Visualización 1: Gráfico de dispersión con plotly

grafico1 <- plot_ly(datos, x = ~registro, y = ~video_duration_sec,
                    type = 'scatter', mode = 'markers',
                    color = ~verified_status,
                    text = ~paste("Estado de verificación:", verified_status)) %>%
  layout(title = "Dispersión interactiva")

Visualización 2: Histograma interactivo

grafico2 <- plot_ly(datos, x = ~video_duration_sec,
                    type = "histogram", nbinsx = 20) %>%
  layout(title = "Distribución de duración de video")

Visualización 3: ggplot + plotly

gg <- ggplot(datos, aes(x = registro, y = video_duration_sec, color = verified_status,
                        text = paste("Video ID:", video_id))) +
  geom_point() +
  theme_minimal()

grafico3 <- ggplotly(gg, tooltip = "text")
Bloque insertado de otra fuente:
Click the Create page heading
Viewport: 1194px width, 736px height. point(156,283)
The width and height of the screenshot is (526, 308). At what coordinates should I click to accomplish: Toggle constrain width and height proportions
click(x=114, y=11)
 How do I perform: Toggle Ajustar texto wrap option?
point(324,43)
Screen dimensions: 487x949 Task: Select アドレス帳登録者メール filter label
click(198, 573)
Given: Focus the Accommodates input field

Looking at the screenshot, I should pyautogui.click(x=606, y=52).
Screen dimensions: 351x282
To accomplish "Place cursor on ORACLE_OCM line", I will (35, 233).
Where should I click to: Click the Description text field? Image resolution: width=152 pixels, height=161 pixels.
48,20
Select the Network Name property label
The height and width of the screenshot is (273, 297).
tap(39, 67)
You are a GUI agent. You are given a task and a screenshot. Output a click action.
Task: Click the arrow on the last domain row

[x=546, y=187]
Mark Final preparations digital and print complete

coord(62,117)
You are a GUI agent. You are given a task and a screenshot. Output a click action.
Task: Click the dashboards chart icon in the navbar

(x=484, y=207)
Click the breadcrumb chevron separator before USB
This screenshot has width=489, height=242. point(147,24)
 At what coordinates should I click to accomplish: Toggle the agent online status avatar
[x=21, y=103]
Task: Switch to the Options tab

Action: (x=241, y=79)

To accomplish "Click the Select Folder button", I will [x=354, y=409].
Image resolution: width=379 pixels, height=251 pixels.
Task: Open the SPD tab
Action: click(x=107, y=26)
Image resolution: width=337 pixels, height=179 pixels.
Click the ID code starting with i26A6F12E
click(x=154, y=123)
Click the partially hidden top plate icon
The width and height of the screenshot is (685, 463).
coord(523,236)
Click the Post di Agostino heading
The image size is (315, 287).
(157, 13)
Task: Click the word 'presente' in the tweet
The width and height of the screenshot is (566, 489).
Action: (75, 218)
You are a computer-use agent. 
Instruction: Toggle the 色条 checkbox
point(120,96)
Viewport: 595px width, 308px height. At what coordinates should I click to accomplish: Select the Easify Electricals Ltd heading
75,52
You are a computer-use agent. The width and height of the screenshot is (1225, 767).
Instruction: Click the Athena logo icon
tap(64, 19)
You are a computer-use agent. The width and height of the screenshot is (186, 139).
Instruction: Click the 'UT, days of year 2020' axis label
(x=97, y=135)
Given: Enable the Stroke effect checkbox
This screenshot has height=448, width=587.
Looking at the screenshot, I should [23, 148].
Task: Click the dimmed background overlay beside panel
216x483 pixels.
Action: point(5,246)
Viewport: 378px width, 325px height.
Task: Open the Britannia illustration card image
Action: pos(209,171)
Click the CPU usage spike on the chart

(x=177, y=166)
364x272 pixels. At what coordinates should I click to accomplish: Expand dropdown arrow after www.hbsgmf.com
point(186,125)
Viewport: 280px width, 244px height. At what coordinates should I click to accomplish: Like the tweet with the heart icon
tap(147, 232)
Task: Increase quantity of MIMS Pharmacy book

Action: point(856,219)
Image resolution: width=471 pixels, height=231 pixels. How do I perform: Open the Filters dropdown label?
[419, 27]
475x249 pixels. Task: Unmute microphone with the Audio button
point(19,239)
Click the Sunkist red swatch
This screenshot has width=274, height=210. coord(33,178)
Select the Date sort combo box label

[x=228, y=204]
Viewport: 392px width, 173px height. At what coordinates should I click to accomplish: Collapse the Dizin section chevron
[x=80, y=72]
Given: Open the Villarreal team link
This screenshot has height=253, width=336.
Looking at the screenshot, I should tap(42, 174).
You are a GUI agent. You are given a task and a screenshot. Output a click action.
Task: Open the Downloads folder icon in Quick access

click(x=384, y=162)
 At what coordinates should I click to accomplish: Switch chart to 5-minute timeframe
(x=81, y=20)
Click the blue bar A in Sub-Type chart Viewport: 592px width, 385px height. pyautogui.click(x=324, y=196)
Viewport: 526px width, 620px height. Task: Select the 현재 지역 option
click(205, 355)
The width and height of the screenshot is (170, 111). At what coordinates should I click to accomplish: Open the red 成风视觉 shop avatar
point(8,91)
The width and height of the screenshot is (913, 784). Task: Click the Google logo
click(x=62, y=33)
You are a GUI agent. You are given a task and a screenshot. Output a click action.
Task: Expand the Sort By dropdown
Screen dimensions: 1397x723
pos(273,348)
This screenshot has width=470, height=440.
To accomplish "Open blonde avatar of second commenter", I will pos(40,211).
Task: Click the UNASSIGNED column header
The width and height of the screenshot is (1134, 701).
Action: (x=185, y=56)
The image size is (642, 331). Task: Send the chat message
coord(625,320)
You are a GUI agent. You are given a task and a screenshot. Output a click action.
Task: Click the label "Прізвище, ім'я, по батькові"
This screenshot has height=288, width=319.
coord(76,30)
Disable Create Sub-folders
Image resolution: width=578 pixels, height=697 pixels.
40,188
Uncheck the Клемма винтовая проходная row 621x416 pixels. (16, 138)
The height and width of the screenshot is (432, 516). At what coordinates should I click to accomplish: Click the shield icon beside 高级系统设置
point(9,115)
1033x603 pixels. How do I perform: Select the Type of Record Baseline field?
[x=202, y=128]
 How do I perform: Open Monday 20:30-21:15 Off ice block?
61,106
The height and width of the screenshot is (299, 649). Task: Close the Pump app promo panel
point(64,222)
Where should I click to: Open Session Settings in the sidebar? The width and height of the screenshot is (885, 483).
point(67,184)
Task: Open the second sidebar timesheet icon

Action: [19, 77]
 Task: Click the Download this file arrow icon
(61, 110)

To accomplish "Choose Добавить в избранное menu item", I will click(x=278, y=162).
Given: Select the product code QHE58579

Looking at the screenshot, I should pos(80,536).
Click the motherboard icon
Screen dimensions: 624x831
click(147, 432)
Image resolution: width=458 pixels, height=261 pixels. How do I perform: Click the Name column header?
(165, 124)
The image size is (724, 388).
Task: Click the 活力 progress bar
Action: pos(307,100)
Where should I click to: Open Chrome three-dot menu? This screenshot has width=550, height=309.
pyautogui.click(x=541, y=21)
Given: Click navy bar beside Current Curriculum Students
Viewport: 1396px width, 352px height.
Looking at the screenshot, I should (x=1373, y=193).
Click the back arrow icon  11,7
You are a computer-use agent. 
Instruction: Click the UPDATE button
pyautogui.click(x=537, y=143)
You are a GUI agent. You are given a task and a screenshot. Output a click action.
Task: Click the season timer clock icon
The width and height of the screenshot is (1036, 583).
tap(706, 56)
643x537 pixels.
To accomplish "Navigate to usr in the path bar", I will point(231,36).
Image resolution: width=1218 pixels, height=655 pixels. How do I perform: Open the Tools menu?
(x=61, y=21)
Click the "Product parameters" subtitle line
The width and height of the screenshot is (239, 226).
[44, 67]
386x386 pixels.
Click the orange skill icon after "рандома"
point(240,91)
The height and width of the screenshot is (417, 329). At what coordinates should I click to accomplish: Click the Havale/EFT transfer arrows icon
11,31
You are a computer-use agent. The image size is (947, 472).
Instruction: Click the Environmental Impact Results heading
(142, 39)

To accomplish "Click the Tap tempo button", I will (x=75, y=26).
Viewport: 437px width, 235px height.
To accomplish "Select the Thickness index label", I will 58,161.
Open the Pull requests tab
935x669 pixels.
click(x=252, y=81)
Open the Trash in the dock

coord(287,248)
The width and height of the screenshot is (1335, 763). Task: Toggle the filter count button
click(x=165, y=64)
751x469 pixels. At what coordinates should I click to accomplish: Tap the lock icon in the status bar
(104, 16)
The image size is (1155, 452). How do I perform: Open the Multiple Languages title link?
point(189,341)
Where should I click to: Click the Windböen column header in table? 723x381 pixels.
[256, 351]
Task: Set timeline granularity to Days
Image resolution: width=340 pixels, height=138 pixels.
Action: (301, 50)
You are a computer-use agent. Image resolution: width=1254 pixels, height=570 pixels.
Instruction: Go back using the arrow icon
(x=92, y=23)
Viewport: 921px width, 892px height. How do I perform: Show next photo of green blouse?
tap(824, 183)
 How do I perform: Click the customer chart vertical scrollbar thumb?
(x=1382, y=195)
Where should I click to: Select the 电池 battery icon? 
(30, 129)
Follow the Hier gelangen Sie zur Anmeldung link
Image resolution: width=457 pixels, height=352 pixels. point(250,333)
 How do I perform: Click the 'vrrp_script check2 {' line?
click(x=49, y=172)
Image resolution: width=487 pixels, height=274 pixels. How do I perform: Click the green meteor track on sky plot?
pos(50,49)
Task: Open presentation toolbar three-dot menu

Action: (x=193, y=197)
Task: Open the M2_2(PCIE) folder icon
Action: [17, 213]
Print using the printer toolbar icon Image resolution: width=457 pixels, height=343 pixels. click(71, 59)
Visualización 4: Boxplot interactivo por categorías

grafico4 <- plot_ly(datos, y = ~video_duration_sec, color = ~verified_status,
                    type = "box") %>%
  layout(title = "Distribución de duración de video por verificación")

Interfaz Shiny

ui <- fluidPage(
  titlePanel("Dashboard Interactivo"),
  sidebarLayout(
    sidebarPanel(
      selectInput("variable", "Selecciona variable numérica:",
                  choices = names(select_if(datos, is.numeric)))
    ),
    mainPanel(
      tabsetPanel(
        tabPanel("Gráfico 1", plotlyOutput("plot1")),
        tabPanel("Gráfico 2", plotlyOutput("plot2")),
        tabPanel("Gráfico 3", plotlyOutput("plot3")),
        tabPanel("Gráfico 4", plotlyOutput("plot4"))
      )
    )
  )
)

server <- function(input, output) {
  output$plot1 <- renderPlotly({ grafico1 })
  output$plot2 <- renderPlotly({ grafico2 })
  output$plot3 <- renderPlotly({ grafico3 })
  output$plot4 <- renderPlotly({
    plot_ly(datos, y = as.formula(paste0("~", input$variable)),
            color = ~verified_status, type = "box")
  })
}

shinyApp(ui, server)
Shiny applications not supported in static R Markdown documents

Note that the echo = FALSE parameter was added to the code chunk to prevent printing of the R code that generated the plot.